Chey no pudo hacer otra cosa que encogerse entre gemidos y gañidos mientras la loba de Sharon se abalanzaba contra ella una y otra vez y chasqueaba las mandíbulas. Sharon agitaba las zarpas en el aire y tiraba de su propio collar, tratando de liberarse, de atacar, de matar…
Aquella noche, lo único que salvó a Chey de la locura fue que la luna desapareciese apenas tres horas después de salir. Cuando la luz plateada apareció de nuevo, agradeció la transformación como jamás la había agradecido.
Despertó tendida sobre el suelo. En forma humana. Se tocó la cara, la piel. Todavía controlaba su propio cuerpo. El collar de plata le había dejado una amplia franja de piel quemada en la garganta, pero podía respirar. Podía pensar, e incluso volvía a distinguir los colores.
Recordaba lo que había sucedido, aunque había sido tan horrible que le parecía que su cerebro se había desconectado en algún momento para ahorrarle nuevos horrores.

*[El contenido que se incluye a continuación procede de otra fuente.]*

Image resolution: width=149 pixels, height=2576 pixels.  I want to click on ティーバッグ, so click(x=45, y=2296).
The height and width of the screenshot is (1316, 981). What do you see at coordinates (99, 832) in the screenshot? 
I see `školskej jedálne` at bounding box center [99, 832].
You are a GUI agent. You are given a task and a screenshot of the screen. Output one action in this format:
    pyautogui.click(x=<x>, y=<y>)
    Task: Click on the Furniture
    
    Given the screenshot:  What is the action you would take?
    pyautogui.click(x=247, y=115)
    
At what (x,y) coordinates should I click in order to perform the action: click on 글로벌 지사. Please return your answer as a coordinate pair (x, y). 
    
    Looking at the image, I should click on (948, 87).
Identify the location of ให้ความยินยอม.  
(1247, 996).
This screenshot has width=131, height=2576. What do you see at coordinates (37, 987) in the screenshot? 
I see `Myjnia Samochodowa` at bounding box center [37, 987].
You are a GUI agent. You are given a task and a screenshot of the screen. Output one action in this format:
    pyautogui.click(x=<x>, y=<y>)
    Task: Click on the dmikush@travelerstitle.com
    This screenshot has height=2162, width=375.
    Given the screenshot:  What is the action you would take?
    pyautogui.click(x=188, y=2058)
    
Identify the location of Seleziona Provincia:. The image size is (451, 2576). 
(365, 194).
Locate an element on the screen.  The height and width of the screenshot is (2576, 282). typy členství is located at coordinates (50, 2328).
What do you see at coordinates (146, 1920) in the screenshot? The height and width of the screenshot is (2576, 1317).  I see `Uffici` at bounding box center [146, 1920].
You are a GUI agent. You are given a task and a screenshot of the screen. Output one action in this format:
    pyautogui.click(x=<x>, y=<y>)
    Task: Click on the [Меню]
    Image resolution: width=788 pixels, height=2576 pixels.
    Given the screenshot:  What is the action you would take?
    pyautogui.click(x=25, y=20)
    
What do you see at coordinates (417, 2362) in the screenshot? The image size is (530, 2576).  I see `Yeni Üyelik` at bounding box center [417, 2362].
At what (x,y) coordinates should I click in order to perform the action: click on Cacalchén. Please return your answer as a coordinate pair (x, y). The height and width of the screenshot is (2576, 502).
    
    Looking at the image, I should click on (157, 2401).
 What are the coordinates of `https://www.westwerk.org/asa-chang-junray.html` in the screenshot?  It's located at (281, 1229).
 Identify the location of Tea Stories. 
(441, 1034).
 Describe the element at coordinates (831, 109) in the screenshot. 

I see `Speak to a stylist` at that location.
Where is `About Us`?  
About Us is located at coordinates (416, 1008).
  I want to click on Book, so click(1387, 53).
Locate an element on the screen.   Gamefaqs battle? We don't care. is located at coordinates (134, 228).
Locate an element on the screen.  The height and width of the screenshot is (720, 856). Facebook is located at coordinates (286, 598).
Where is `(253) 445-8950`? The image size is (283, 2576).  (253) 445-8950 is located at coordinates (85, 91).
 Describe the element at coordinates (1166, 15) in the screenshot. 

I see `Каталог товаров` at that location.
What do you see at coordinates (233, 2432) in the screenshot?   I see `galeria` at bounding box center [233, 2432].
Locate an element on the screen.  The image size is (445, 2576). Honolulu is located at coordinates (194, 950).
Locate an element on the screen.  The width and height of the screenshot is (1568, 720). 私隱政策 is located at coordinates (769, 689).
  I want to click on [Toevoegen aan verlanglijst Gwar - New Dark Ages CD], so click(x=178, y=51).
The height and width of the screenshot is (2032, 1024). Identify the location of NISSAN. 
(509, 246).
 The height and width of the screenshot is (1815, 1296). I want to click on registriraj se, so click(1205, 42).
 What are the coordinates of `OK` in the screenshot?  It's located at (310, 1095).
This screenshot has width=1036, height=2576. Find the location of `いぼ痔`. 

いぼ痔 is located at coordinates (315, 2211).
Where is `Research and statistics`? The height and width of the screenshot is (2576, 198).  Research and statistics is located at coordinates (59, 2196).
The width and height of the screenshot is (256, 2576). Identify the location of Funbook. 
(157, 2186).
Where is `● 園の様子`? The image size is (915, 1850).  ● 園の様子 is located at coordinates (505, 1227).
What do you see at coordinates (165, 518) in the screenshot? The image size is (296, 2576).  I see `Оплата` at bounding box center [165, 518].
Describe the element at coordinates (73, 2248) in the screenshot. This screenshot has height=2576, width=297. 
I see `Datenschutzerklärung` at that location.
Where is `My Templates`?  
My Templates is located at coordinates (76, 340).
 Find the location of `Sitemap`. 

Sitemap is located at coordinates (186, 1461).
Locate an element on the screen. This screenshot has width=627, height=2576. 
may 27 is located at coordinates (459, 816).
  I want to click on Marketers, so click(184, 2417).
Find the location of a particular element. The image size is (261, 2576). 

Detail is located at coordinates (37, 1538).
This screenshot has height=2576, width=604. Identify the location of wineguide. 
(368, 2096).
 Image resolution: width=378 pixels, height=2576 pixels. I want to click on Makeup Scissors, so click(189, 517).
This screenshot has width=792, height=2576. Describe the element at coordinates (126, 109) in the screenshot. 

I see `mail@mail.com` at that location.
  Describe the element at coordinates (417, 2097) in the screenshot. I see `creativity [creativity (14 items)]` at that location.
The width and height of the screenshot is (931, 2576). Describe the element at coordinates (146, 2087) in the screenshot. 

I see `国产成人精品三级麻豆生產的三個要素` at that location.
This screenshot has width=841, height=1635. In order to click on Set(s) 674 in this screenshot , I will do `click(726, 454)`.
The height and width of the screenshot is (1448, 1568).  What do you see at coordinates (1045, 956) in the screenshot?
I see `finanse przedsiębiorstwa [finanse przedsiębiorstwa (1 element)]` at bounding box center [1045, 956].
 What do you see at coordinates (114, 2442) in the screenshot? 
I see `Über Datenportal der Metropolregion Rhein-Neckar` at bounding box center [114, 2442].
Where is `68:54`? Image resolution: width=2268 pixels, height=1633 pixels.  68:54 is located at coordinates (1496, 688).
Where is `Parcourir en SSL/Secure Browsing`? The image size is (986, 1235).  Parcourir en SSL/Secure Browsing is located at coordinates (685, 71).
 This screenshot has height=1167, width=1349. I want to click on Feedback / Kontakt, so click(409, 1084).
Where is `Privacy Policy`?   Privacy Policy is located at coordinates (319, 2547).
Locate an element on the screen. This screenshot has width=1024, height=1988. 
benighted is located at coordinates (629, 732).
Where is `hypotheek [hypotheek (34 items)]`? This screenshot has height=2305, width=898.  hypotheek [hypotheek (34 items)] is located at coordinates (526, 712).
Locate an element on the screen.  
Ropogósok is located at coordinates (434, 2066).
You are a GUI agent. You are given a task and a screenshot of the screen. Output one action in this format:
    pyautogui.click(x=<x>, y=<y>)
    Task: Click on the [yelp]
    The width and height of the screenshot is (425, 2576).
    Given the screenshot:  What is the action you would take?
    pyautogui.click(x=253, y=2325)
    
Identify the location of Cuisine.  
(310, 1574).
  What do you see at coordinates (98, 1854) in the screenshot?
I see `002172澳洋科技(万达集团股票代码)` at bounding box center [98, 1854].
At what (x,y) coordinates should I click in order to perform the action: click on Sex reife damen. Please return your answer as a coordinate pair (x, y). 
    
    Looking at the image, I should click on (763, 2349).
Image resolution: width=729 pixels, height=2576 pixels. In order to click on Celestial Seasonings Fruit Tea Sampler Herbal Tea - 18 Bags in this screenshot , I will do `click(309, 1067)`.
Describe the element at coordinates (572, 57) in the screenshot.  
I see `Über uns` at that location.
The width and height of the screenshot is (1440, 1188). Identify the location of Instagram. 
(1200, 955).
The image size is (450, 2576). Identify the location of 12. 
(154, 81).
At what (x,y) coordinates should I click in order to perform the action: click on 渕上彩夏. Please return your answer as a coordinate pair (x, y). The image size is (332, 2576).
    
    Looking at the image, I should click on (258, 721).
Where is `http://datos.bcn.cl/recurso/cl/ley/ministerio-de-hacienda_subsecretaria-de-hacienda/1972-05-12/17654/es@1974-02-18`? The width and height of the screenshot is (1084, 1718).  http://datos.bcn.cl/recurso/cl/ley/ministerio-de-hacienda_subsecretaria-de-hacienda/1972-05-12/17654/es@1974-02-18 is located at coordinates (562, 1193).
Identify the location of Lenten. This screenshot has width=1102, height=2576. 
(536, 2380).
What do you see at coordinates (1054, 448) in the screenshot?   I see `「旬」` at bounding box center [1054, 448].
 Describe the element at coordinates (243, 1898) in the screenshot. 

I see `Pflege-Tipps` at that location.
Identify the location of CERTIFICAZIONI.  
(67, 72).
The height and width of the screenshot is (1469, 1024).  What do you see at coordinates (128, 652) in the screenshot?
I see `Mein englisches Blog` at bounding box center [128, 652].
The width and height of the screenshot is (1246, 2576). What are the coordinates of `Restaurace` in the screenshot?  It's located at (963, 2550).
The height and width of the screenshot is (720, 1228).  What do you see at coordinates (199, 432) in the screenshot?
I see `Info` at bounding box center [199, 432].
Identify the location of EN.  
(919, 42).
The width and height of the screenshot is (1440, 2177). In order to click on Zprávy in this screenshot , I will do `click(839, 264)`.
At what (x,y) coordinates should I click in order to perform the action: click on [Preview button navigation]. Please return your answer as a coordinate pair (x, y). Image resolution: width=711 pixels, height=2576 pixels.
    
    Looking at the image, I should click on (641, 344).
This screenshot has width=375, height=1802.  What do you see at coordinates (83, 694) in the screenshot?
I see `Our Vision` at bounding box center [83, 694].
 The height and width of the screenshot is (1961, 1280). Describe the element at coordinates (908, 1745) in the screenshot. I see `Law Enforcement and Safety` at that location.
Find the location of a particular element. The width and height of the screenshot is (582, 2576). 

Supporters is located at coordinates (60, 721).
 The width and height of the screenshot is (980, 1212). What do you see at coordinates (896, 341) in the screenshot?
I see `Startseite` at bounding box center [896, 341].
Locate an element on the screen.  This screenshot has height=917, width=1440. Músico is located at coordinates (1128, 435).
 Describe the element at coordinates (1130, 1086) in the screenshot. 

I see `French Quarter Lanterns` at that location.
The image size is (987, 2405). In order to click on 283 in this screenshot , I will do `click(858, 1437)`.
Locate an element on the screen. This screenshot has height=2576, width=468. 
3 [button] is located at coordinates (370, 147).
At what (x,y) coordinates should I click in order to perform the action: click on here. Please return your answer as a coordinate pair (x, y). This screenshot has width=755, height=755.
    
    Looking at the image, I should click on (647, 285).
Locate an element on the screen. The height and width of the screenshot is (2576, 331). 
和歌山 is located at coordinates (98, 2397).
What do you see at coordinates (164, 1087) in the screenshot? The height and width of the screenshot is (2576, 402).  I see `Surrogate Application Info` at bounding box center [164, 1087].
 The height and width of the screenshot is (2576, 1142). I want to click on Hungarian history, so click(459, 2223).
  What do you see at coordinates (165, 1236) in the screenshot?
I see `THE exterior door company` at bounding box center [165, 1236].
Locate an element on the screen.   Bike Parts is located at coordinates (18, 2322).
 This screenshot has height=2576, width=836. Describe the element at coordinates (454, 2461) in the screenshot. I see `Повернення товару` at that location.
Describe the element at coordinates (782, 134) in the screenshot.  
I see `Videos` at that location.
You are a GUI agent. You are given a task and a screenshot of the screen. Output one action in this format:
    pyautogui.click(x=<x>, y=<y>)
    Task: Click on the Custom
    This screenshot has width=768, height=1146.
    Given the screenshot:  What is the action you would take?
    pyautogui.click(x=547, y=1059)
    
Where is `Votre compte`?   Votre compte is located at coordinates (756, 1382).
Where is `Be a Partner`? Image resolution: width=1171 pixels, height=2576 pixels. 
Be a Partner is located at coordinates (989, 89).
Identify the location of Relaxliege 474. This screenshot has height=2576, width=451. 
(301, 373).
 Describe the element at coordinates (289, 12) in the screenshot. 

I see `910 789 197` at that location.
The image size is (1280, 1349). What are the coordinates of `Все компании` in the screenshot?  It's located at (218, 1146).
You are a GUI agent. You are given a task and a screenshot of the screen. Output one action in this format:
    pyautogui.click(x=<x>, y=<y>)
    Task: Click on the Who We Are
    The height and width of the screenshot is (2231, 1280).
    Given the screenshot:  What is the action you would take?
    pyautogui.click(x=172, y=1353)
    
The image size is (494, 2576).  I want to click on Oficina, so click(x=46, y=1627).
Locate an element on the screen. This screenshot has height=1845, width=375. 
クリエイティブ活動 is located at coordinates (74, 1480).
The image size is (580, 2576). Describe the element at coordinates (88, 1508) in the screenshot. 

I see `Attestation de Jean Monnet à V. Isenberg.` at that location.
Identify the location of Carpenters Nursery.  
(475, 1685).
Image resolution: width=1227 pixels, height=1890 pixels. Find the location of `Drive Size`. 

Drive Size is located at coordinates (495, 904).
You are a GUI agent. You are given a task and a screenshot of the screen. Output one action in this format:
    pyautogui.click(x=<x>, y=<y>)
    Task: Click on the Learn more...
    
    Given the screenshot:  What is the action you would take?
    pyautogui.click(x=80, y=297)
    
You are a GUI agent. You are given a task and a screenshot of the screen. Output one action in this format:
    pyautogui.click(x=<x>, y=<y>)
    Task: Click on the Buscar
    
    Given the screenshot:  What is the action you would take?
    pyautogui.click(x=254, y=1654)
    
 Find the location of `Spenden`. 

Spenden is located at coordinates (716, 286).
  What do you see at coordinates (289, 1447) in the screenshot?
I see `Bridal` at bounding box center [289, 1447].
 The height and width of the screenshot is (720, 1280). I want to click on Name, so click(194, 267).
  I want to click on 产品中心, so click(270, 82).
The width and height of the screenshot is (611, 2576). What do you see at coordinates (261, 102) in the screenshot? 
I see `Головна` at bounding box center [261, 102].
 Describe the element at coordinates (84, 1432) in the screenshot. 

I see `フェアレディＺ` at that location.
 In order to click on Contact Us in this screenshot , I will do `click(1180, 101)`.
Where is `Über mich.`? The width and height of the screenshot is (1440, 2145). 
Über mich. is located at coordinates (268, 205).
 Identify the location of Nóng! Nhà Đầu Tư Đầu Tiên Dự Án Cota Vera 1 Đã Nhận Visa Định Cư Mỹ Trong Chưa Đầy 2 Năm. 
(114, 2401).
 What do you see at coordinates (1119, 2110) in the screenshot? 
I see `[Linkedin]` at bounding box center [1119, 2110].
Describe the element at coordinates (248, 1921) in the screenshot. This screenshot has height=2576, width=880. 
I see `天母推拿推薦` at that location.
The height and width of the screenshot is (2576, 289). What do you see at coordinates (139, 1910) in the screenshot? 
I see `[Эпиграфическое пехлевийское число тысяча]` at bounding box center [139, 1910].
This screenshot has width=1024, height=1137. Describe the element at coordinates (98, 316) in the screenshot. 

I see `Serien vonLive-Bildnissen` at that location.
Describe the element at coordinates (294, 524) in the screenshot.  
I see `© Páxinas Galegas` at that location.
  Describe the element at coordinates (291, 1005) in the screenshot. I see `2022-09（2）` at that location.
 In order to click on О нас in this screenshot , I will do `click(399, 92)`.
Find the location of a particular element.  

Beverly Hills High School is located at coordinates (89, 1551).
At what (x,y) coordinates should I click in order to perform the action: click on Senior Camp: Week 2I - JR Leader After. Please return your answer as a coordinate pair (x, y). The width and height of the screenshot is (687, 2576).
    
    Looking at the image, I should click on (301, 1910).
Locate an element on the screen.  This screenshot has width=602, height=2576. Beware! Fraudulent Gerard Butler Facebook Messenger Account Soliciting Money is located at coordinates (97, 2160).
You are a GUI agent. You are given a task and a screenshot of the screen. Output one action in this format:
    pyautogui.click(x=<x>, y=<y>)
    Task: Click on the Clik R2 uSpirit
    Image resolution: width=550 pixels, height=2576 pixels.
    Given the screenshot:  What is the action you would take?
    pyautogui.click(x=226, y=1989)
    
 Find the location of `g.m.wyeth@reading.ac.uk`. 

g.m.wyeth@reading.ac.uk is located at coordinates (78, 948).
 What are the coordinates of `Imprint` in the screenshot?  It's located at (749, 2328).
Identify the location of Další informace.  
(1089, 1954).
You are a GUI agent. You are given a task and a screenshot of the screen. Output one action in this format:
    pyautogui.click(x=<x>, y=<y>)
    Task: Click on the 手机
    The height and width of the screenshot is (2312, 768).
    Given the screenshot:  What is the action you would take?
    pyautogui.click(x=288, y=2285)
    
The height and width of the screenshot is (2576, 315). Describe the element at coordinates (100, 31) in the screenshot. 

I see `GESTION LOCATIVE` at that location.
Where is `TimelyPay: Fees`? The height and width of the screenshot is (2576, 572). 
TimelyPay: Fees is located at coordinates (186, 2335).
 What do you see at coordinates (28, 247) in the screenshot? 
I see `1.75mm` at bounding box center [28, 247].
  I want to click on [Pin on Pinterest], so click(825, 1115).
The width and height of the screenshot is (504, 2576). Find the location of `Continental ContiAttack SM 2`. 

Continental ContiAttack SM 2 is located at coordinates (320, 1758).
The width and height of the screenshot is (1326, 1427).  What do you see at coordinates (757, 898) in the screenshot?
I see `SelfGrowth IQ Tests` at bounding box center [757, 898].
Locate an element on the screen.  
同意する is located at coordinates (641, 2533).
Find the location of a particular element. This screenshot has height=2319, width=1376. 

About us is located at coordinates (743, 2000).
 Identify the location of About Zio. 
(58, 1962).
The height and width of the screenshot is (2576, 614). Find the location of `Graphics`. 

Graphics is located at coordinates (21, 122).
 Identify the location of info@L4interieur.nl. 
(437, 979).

Llegó a la conclusión de que había sido mucho mejor así.
No vio a Sharon. Su collar estaba en el suelo. Chey tardó un rato en darse cuenta de que podía abrir el cierre. Tuvo que quemarse las yemas de los dedos para sacarlo, pero su deseo de libertad se impuso. Recogió las ropas que habían quedado en el suelo y las examinó. Sus garras habían rasgado la camisa por un par de lugares mientras se revolcaba sobre ella, presa del pánico, pero aún estaba entera, igual que los pantalones. Se vistió y se dirigió a la puerta del cuarto. La abrió fácilmente con un ligero empujón.
Salió del pequeño cuarto a una cocina. Sharon tenía el cuerpo apoyado sobre la repisa y se rasuraba el cabello con una máquina eléctrica. Sus ojos estaban llenos de furia.
—Me vuelve a crecer —chilló Sharon—. ¿Por qué coño me vuelve a crecer? Yo ya quería cortarme el pelo cuando me ocurrió esto. Y ahora lo voy a llevar largo por toda la eternidad, ¿verdad que sí?
Chey negó con la cabeza. No sabía qué decirle.
—¡Yo no puedo vivir con esto! ¡No puedo! Prefiero morirme. ¿Qué coño me hiciste?
Chey retrocedió cuando Sharon la amenazó con la maquinilla de afeitar. La muchacha no habría podido hacerle daño, por supuesto, pero Chey no soportaba el peso de la acusación.
—¿Qué coño eres? ¿Por qué no te podías morir la primera vez? ¡El tío ese te envenenó y tú no te mueres! ¡Te puso minas de tierra y a ti no se te ocurre pisarlas! ¿Qué coño eres?
Chey no pudo hacer otra cosa que alejarse asustada. Corrió hasta la sala de estar… y una vez allí se llevó otra sorpresa. Pero ésta fue un poco mejor.
Dzo estaba de pie en la sala y hablaba con Varkanin en voz queda.
—Ah, estás ahí —le dijo Varkanin, y le hizo un gesto para que entrara.